### Instructions to follow
Find the line with "The height and width of the screenshot is (442, 822)." in the entries below. Repeat it, every following line, and the line with "Click the Emerson hyperlink", exactly and with nothing added.

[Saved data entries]
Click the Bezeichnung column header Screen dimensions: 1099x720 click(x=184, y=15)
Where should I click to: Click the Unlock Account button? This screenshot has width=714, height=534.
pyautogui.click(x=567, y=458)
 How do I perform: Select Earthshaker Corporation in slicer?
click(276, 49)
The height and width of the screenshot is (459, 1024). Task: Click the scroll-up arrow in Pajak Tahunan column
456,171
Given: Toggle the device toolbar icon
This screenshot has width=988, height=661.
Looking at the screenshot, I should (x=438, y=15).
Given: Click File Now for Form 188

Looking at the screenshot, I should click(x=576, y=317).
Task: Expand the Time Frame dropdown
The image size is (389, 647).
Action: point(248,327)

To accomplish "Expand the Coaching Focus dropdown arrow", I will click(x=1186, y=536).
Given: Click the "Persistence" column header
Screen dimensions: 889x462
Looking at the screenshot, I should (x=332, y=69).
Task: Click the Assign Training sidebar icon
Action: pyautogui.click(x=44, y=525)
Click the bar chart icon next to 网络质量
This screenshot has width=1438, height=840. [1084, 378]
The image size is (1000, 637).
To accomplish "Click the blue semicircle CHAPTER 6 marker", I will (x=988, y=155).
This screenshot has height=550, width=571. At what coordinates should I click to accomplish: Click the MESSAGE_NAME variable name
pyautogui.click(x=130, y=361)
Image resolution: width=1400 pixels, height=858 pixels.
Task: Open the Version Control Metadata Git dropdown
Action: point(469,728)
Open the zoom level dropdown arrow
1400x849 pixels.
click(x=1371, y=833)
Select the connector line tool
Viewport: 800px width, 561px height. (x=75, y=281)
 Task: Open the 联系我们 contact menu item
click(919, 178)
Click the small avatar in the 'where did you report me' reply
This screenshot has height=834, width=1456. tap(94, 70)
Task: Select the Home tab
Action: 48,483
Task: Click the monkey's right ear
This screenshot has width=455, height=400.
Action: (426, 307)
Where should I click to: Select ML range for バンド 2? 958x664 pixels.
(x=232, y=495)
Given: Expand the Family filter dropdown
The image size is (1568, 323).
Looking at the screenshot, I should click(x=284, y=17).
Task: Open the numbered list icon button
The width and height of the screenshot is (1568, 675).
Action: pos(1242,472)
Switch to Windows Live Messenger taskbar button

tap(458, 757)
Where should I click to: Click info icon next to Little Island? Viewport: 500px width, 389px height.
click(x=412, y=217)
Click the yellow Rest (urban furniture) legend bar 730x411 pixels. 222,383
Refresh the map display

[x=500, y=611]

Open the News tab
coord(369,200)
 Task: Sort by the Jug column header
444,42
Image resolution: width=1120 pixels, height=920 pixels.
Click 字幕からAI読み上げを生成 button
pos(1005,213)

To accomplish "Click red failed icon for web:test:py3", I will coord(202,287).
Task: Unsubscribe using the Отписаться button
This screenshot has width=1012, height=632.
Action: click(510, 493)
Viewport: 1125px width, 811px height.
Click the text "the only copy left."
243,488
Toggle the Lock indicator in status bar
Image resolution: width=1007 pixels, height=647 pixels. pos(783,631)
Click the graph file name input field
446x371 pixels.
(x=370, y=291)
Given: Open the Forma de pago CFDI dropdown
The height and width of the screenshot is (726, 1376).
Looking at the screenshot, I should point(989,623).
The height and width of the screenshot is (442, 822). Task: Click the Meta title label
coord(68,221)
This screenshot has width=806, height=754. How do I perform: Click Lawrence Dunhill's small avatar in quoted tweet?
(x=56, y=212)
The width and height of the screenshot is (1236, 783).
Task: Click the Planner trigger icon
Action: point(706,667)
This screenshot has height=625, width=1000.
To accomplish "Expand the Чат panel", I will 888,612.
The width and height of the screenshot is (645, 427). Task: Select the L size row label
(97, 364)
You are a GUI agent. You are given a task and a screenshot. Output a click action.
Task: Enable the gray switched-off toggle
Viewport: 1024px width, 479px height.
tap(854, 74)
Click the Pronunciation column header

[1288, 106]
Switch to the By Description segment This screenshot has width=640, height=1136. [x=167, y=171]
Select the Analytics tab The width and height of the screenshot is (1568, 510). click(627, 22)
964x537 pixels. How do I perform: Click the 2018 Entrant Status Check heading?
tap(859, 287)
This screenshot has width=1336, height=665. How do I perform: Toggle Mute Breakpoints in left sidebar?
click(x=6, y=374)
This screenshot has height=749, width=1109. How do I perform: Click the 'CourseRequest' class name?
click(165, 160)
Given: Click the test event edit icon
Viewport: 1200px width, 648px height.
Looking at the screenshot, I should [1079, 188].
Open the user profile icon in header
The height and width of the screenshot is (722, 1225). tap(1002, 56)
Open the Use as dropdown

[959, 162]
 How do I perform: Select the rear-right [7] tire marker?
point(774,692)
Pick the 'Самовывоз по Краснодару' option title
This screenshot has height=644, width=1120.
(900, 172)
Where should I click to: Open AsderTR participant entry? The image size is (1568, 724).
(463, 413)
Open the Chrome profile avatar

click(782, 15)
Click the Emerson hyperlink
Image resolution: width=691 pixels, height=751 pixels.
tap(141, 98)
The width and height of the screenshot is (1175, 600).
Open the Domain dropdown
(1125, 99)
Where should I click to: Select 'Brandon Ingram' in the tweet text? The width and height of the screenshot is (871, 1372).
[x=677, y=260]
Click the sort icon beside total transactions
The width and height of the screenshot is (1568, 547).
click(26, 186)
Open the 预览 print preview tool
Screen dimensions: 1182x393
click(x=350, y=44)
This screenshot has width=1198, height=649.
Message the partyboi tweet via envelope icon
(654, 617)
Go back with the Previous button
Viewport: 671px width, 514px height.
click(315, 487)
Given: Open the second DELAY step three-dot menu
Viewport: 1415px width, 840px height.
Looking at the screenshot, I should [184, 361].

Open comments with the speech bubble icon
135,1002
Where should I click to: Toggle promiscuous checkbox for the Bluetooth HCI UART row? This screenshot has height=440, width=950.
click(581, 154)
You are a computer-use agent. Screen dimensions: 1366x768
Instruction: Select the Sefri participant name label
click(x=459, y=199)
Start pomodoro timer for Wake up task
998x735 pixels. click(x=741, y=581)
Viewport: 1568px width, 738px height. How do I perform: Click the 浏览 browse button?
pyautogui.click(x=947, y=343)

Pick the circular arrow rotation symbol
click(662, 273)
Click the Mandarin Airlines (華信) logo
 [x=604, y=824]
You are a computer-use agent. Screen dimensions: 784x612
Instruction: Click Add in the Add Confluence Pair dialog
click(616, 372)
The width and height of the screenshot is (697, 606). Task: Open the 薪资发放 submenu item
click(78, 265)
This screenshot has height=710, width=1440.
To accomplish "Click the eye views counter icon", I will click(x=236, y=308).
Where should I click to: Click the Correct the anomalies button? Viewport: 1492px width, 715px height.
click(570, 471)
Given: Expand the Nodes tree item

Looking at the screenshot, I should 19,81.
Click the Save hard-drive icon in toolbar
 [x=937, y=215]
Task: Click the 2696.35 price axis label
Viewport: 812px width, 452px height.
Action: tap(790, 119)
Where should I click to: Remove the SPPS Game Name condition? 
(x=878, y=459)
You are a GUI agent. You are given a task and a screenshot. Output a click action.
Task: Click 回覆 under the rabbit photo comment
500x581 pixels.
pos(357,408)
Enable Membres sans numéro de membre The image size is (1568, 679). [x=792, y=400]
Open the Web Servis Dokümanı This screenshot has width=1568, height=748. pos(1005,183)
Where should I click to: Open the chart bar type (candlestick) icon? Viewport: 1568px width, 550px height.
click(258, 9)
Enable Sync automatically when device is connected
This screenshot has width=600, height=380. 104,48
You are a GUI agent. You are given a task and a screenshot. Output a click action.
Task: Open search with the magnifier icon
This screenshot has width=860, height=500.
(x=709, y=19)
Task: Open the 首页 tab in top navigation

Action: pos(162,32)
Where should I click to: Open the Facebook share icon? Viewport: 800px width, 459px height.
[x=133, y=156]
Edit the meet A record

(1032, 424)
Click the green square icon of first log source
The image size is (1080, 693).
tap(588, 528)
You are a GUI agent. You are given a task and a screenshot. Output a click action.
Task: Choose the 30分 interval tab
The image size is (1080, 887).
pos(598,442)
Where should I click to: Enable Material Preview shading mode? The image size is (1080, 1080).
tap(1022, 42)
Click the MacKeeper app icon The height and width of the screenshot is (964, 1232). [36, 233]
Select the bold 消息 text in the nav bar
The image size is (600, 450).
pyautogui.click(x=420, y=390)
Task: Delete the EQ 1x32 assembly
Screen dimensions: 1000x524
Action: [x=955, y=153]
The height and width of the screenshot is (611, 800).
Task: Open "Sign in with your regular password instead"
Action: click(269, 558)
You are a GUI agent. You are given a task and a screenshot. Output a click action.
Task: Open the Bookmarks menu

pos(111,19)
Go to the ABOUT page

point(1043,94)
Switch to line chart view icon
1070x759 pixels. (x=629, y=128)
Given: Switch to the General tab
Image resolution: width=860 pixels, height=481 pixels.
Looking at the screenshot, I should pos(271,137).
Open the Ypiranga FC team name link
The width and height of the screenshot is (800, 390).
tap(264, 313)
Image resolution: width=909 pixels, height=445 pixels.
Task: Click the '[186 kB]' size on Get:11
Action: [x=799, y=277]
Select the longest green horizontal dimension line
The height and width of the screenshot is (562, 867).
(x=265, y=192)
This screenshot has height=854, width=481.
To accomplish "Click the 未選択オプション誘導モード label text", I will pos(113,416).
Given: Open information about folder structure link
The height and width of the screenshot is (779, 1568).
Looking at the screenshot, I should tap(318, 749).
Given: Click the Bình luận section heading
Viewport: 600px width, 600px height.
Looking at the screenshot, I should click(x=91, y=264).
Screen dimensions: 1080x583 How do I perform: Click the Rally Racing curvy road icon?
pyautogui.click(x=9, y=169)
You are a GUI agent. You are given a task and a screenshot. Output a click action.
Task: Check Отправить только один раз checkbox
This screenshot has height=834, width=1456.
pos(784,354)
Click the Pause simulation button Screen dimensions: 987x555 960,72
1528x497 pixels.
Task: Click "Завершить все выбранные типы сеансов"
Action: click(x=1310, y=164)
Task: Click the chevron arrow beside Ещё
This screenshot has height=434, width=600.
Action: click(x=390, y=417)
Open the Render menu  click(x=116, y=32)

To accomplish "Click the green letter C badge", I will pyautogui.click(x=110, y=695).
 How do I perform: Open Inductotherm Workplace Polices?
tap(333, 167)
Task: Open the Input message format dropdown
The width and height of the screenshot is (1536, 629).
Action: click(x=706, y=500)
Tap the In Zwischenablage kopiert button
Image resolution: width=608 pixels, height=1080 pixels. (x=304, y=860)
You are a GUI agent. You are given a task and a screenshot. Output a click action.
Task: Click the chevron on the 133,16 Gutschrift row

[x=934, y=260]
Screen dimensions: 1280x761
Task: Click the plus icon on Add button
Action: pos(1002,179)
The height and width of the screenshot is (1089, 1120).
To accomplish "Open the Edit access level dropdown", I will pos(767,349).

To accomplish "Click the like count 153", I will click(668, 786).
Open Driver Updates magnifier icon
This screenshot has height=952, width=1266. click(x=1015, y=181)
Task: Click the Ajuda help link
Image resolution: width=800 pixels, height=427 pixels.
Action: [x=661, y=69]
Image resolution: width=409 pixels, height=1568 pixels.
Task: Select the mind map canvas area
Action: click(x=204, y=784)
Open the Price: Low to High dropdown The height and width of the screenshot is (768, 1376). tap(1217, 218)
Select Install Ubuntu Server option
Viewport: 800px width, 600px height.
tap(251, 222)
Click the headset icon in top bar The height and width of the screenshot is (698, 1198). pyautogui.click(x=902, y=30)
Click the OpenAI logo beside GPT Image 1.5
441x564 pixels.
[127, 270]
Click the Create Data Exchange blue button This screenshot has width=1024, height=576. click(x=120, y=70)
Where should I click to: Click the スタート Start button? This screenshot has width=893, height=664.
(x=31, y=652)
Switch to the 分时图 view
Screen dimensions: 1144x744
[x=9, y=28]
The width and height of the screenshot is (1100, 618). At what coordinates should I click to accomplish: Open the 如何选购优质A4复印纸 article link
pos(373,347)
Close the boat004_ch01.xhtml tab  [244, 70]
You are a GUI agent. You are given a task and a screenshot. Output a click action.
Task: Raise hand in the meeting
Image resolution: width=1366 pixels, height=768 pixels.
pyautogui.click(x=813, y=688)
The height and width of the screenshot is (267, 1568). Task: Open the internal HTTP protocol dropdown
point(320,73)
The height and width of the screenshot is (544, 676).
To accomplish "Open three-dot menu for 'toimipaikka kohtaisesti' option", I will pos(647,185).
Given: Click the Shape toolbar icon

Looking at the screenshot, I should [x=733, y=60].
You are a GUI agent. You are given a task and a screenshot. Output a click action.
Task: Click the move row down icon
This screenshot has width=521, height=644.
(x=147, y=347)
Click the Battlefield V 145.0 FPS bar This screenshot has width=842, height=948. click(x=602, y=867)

### Response to the task
The height and width of the screenshot is (442, 822). Task: Click the Meta title label
coord(68,221)
This screenshot has width=806, height=754. How do I perform: Click Lawrence Dunhill's small avatar in quoted tweet?
(x=56, y=212)
The width and height of the screenshot is (1236, 783).
Task: Click the Planner trigger icon
Action: point(706,667)
This screenshot has height=625, width=1000.
To accomplish "Expand the Чат panel", I will 888,612.
The width and height of the screenshot is (645, 427). Task: Select the L size row label
(97, 364)
You are a GUI agent. You are given a task and a screenshot. Output a click action.
Task: Enable the gray switched-off toggle
Viewport: 1024px width, 479px height.
tap(854, 74)
Click the Pronunciation column header

[1288, 106]
Switch to the By Description segment This screenshot has width=640, height=1136. [x=167, y=171]
Select the Analytics tab The width and height of the screenshot is (1568, 510). click(627, 22)
964x537 pixels. How do I perform: Click the 2018 Entrant Status Check heading?
tap(859, 287)
This screenshot has width=1336, height=665. How do I perform: Toggle Mute Breakpoints in left sidebar?
click(x=6, y=374)
This screenshot has height=749, width=1109. How do I perform: Click the 'CourseRequest' class name?
click(165, 160)
Given: Click the test event edit icon
Viewport: 1200px width, 648px height.
Looking at the screenshot, I should [1079, 188].
Open the user profile icon in header
The height and width of the screenshot is (722, 1225). tap(1002, 56)
Open the Use as dropdown

[959, 162]
 How do I perform: Select the rear-right [7] tire marker?
point(774,692)
Pick the 'Самовывоз по Краснодару' option title
This screenshot has height=644, width=1120.
(900, 172)
Where should I click to: Open AsderTR participant entry? The image size is (1568, 724).
(463, 413)
Open the Chrome profile avatar

click(782, 15)
Click the Emerson hyperlink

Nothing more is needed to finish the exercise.